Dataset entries
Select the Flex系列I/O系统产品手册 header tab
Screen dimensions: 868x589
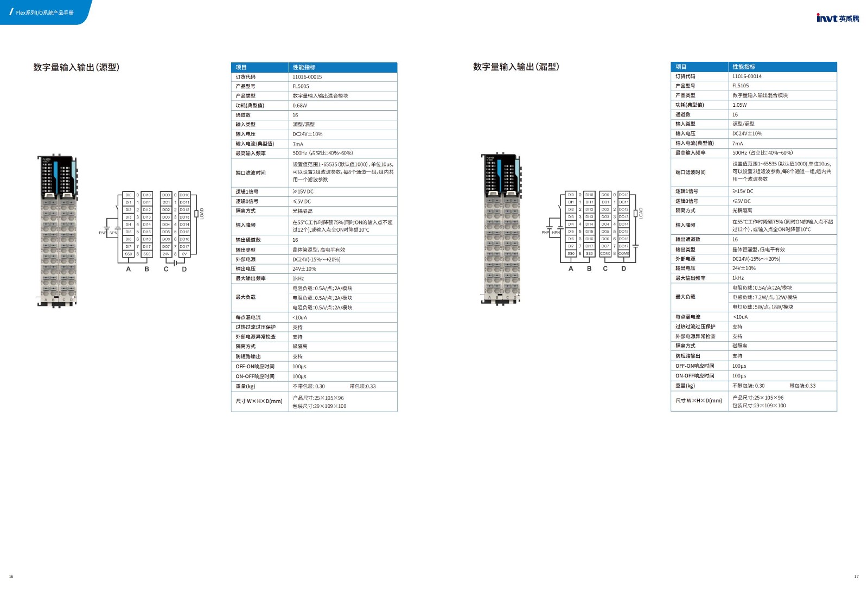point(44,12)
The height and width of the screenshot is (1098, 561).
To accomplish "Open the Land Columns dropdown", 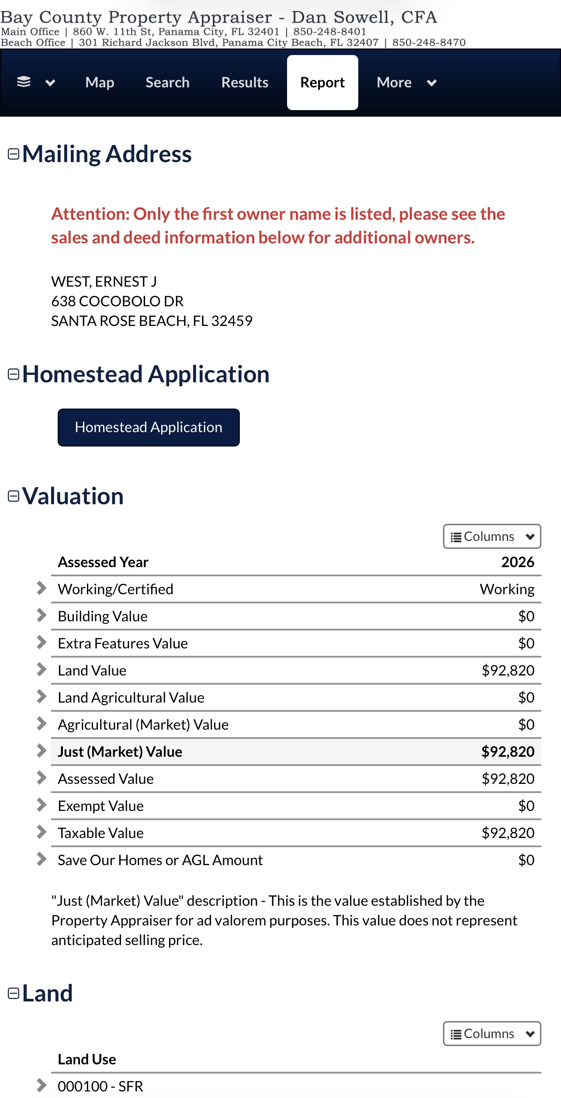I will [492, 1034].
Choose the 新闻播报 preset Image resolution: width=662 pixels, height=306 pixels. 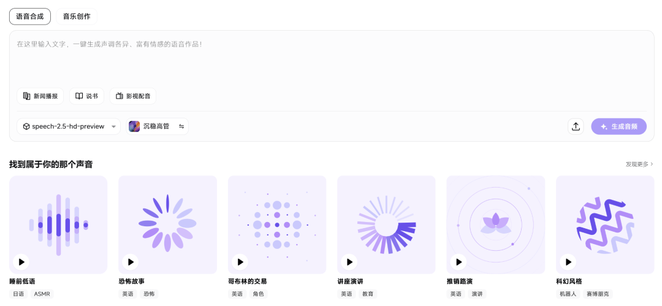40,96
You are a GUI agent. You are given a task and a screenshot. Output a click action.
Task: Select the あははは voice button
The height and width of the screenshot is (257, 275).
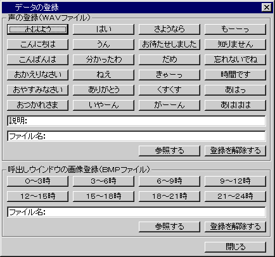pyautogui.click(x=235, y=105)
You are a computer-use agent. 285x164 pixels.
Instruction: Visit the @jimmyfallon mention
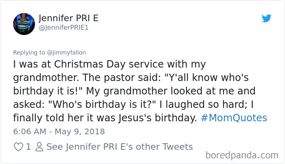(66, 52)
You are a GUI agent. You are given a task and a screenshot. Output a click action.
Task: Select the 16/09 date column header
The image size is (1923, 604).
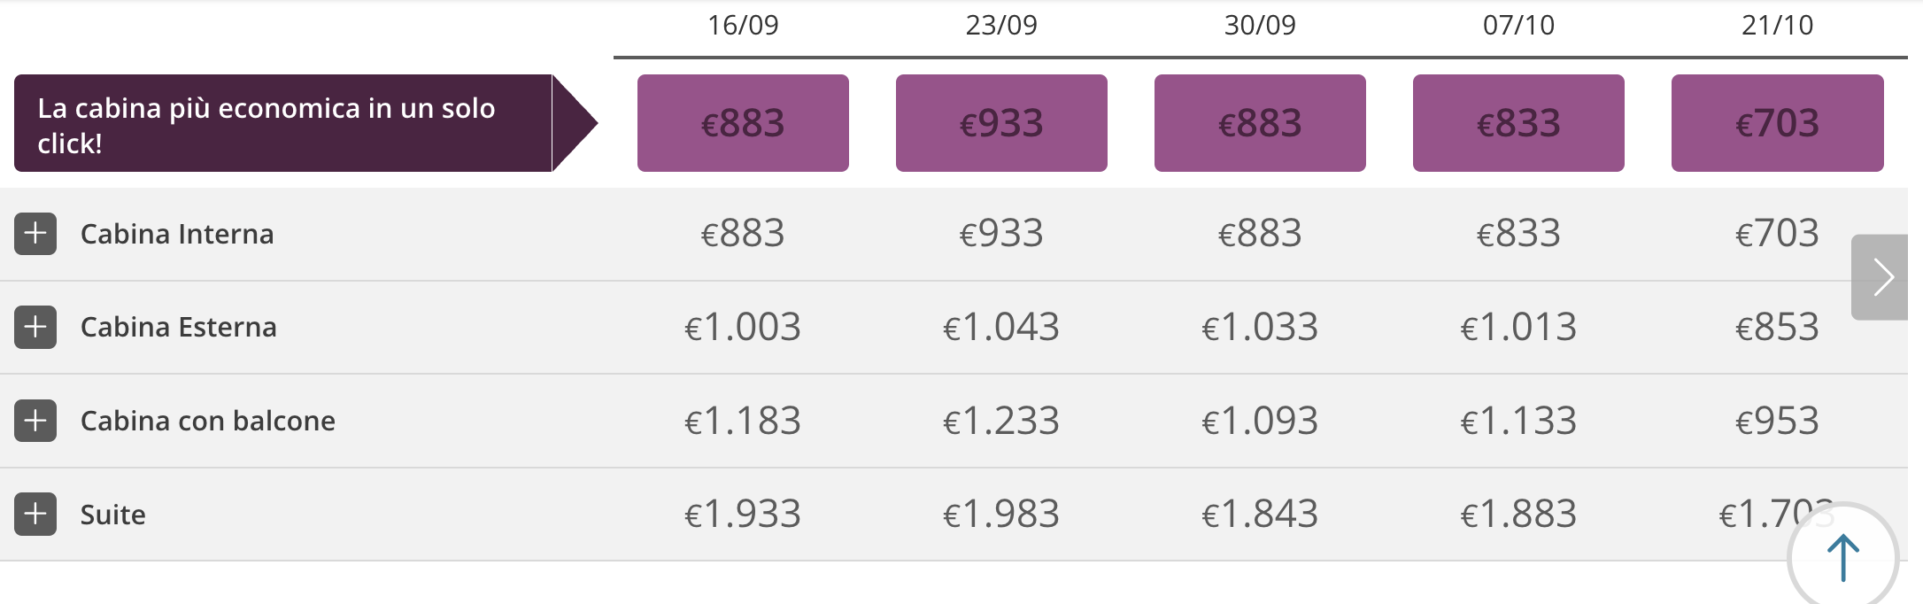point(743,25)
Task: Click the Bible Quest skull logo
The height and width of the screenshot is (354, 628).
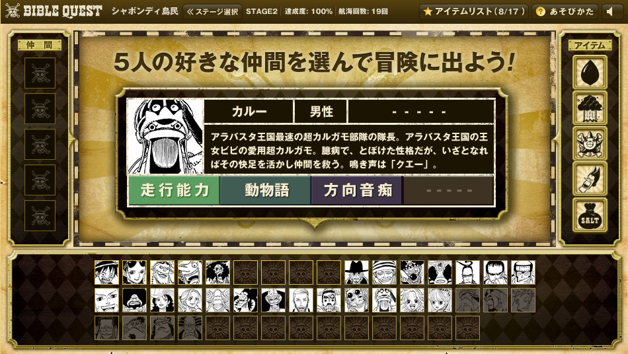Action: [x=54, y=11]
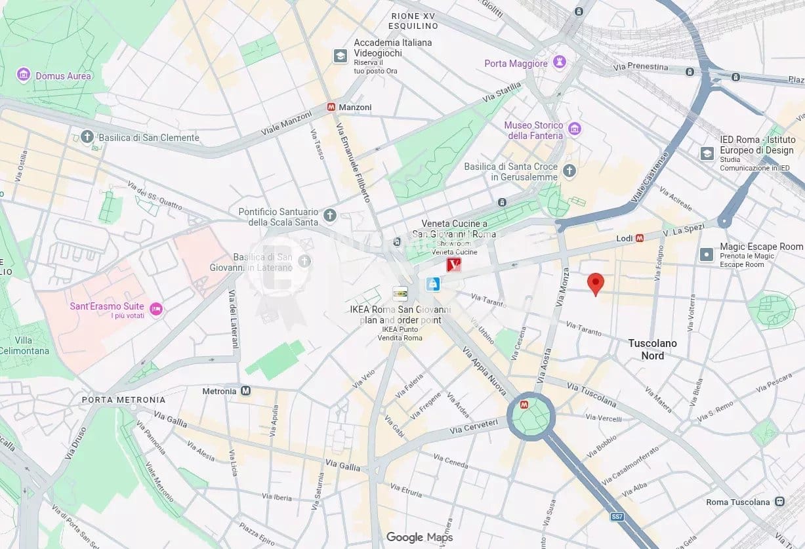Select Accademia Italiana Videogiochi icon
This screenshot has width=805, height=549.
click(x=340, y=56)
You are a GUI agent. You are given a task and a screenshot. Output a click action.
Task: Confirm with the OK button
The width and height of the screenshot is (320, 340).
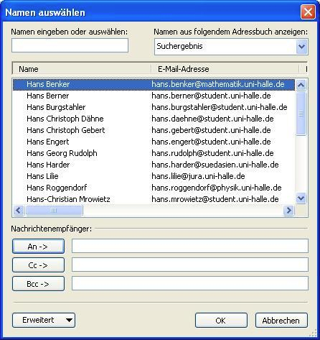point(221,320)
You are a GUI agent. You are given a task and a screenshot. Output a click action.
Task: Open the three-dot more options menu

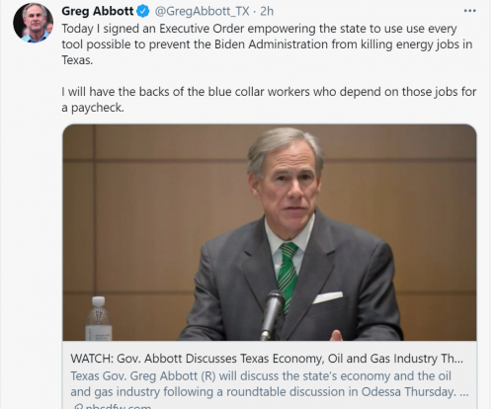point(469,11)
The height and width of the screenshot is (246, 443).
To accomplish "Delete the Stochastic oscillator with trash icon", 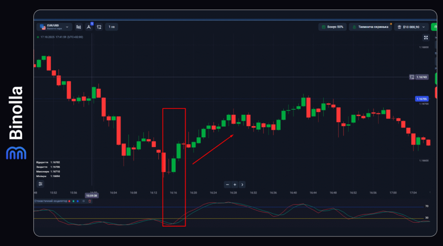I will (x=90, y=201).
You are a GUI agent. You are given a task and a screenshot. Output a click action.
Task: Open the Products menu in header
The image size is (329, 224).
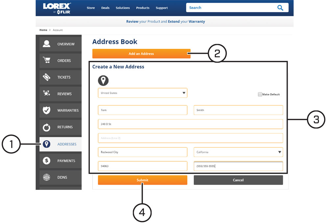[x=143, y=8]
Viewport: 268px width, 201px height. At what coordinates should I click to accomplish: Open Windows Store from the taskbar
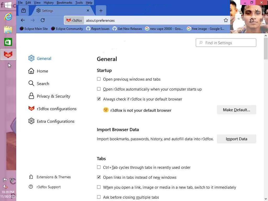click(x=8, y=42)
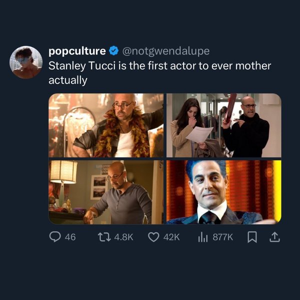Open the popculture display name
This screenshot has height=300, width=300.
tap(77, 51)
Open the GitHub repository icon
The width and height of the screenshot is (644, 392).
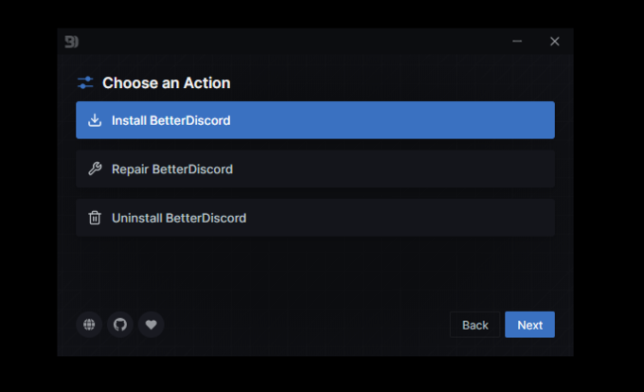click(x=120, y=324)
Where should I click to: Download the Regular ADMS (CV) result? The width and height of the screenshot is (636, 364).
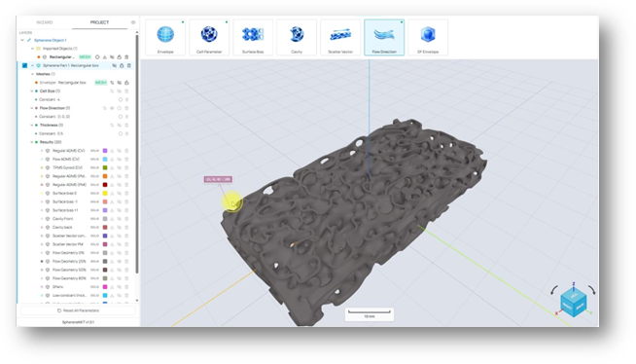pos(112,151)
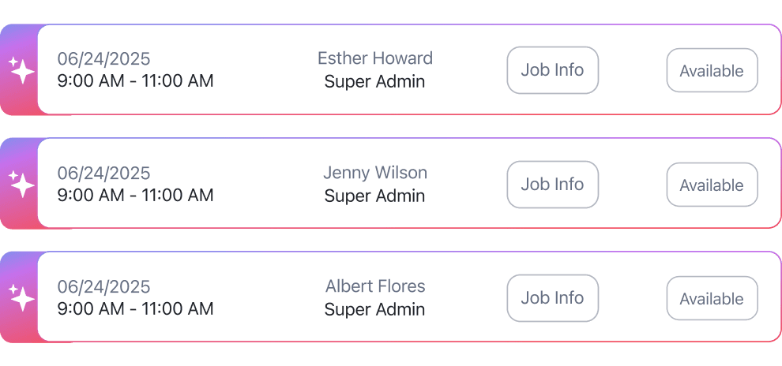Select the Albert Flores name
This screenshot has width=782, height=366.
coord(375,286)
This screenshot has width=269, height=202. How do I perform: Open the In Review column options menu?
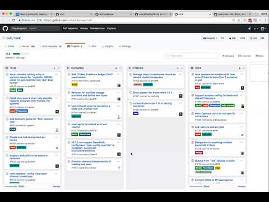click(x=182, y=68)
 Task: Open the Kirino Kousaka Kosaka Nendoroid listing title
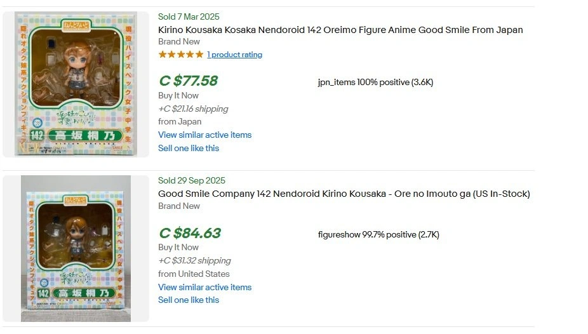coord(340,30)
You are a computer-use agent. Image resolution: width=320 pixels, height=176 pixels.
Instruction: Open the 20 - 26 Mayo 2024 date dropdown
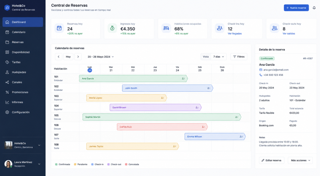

PROBLEM TO SOLVE:
Return every line of the entries above that the string "header" appears in.

REPLY TO THE EXERCISE:
Select the Flex系列I/O系统产品手册 header tab
Task: Select the 16/09 date column header
Task: Open the Products menu in header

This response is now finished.